═════ Document segment

Without a robust, open, high-accuracy OCR system, Odia text remains inaccessible for digital archiving, computational analysis, and modern language technology applications such as NLP, search indexing, and multimodal AI systems.
Digitizing Odia Script: The Odia Lipi Project
Odia literature, manuscripts, newspapers, and historical documents hold centuries of knowledge, but much of it remains inaccessible in digital form.
Odia Lipi is an open, community-driven initiative by OdiaGenAI in collaboration with AHRC IIT Bhubaneswar to build a robust and high-accuracy OCR system along with data for the Odia language.
The project focuses on digitizing printed and handwritten Odia text from diverse sources, including palm-leaf manuscripts, historical documents, newspapers, and scanned images, by combining modern OCR techniques with multimodal large language models (LLMs).
We have benchmarked existing LLMs for Odia text extraction and are now planning to fine-tune state-of-the-art multimodal LLMs, such as Qwen and Gemini, to improve OCR performance. Leveraging their ability to jointly interpret images and text will help handle complex ligatures, enhance accuracy, and enable advanced language understanding for Odia.

══════════

*Explore the material*:
**A.** Answer these questions using the Odia Lipi text, with each answer on its own line and marked (i), (ii), (iii) like the questions.
(i) Which institution does OdiaGenAI collaborate with on Odia Lipi?
(ii) From what kinds of sources does the project aim to digitize Odia text?
(iii) Which multimodal LLMs does the project plan to fine-tune?
**B.** Summarize the Odia Lipi text in two sentences.
**C.** Extend the Odia Lipi text, starting after its final sentence.

═════ Supplied entries

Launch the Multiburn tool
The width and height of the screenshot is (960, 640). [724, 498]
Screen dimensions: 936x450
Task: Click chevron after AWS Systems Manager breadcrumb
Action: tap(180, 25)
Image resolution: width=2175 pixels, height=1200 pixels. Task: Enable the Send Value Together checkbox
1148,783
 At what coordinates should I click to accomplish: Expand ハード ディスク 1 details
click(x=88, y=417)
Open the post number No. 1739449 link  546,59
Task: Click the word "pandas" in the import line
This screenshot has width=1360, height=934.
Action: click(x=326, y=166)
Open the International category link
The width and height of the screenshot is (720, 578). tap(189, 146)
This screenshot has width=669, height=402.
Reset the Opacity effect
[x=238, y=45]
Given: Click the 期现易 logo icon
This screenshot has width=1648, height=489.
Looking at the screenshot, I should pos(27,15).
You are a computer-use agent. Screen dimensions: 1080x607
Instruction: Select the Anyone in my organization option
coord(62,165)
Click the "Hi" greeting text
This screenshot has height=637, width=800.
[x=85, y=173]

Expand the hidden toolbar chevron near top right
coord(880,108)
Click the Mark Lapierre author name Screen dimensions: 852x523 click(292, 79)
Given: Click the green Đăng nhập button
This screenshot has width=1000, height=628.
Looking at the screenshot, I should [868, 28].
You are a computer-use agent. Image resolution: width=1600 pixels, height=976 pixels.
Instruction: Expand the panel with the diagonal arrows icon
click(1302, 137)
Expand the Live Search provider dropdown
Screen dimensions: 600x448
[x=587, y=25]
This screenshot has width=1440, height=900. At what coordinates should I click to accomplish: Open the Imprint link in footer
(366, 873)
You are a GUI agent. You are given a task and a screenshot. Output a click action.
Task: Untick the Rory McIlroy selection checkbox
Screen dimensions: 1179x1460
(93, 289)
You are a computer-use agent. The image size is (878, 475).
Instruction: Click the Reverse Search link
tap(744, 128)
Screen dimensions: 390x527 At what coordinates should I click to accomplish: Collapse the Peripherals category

══════════

*Answers to the problems*:
**A.**
(i) AHRC IIT Bhubaneswar.
(ii) Palm-leaf manuscripts, historical documents, newspapers, and scanned images.
(iii) Qwen and Gemini.

**B.** Odia Lipi is an open, community-driven initiative by OdiaGenAI and AHRC IIT Bhubaneswar to build a robust, high-accuracy OCR system and data for Odia, whose literature and documents remain largely inaccessible in digital form. The project digitizes printed and handwritten Odia text from diverse sources by combining modern OCR with multimodal LLMs, and after benchmarking existing LLMs it plans to fine-tune models such as Qwen and Gemini to handle complex ligatures and improve accuracy.

**C.**
Beyond text recognition, Odia Lipi aims to enable searchable, Unicode-compliant digital text and support downstream language technologies, including NLP, multimodal AI, and digital archiving, helping preserve and empower the Odia language and heritage in the digital era.
Framework
The Odia Lipi project follows an end-to-end, modular framework designed to build a robust, scalable, and open OCR system for the Odia language. The framework integrates classical OCR pipelines, deep learning models, and multimodal Large Language Models (LLMs) to handle both printed and handwritten Odia text from diverse and challenging sources.

Figure 2: Overall Framework of Odia Lipi Project
Odia OCR Annotation Platform
The Odia OCR Annotation Platform is an easy‑to‑use tool designed to support the digitization and annotation of Odia text from images. It lets users automatically extract Odia text from images or scanned documents, making visual text machine‑readable and editable.
The platform also includes an integrated spell checker to improve transcription accuracy and a synthetic OCR data generation feature that helps create additional annotated training data for OCR models. This combination of extraction, correction, and data augmentation makes it ideal for building high‑quality OCR datasets for Odia language research and applications.
Odia Spell Checker
The Odia Spell Checker, integrated with our OCR annotation platform, uses Levenshtein Distance and B-Tree indexing for fast and accurate word correction. It leverages the OdiaNLP dictionary to enhance OCR outputs for both printed and handwritten texts.
Synthetic Data Generation
Our synthetic data generation pipeline, integrated with the OCR annotation platform, creates Odia text resembling real-world documents, simulating variations in format, structure, and content. This enhances OCR model robustness and performance across diverse text types.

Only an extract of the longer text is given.